# [Assignment]
After reading the data below, copy out every line that contains the word "Cams".
_ _ _ _
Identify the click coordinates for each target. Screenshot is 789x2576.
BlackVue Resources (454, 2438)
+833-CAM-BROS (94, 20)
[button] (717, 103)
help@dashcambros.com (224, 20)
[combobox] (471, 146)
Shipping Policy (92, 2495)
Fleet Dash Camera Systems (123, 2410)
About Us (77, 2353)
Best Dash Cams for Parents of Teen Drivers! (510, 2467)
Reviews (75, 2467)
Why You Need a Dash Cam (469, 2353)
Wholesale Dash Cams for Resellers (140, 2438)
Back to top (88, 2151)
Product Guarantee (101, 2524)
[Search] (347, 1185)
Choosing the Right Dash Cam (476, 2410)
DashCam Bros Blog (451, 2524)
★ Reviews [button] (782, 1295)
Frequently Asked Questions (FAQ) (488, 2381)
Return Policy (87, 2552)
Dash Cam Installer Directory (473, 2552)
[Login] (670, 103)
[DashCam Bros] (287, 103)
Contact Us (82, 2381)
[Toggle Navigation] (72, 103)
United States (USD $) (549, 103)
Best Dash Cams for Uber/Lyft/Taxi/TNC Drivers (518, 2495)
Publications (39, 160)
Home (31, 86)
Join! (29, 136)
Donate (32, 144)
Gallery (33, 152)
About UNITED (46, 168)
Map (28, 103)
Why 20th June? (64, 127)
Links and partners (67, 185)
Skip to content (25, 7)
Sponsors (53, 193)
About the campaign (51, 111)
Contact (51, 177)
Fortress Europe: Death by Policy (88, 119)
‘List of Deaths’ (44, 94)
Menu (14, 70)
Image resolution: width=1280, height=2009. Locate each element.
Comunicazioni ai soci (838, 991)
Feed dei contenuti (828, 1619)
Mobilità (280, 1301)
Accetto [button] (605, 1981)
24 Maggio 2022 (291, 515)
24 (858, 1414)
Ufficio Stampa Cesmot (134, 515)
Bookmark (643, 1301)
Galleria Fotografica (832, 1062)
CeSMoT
_ _ _ _
# [Solved problem]
Best Dash Cams for Parents of Teen Drivers! (510, 2467)
Wholesale Dash Cams for Resellers (140, 2438)
Best Dash Cams for Uber/Lyft/Taxi/TNC Drivers (518, 2495)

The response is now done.